This post is part of an exploratory series for a new project that will visualize data related to plants, botany, evolutionary history, and the coming of spring. Use the PlantVis tag to follow along.
One of the first datasets I found when I started this project was from the National Phenology Network. Phenology is the study of the timing of plant lifecycle events – when a particular plant blooms, when leaves change color in the fall, etc. The NPN has citizen science data for lots of plant events, and you can filter by geography as well.
I downloaded a dataset for Massachusetts, did some initial exploration and took a few averages using pivot tables in Excel, and then put together a couple of quick charts, just to get a sense of what’s in there. Each plant type has multiple data points (bloom time, first leaves, fall color, etc.), so I just started out with a single line in the chart for each one. American Beech is #1, and Yellow Birch is #46, for instance.
We’re definitely in the quick-and-dirty phase of the project, so this is more about exploring the dataset and getting a sense of whether it’s worth pursuing than it is about making a good graphic, but a few small tweaks make it a lot easier to see what’s in this cluster of points. Just getting rid of the symbols reduces a lot of the cluster, and makes it easier to scan the data points.
Aligning the color encoding with the kinds of colors you might expect to see for each phase (bright green for breaking leaves, darker green for full leafing, pink for open flowers, orange for colored leaves in the fall) also helps to orient for faster scanning, and makes it easier to separate out the different distributions. I can already start to see spring vs fall here, and I notice right away that fruits actually ripen in the winter for some plants. Some plants leaf first; others bloom first, and there’s quite a distribution of fruiting times as well.

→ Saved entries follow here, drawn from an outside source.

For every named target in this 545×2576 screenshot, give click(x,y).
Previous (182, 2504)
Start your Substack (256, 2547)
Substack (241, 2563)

There are definitely some interesting things in here to tease out later, but the dataset itself is actually quite limited in its coverage. The plants listed are mostly trees, a few wildflowers, and a couple of garden plants; not really enough to give the broad picture of spring that I’m looking to create. The smaller plants tended not to have as much detailed phenophase information, and it was hard to be sure of the quality of the data with the number of observations in some cases. I think this is a very interesting dataset, and there is probably more to be pulled out of here, but it will require some more careful cleaning and analysis to decide what’s useable. Because of the level of effort required to move beyond the sketching/exploration phase, I decided to put this dataset aside until I have a clearer idea of what’s out there, and what I’m looking for in the final charts.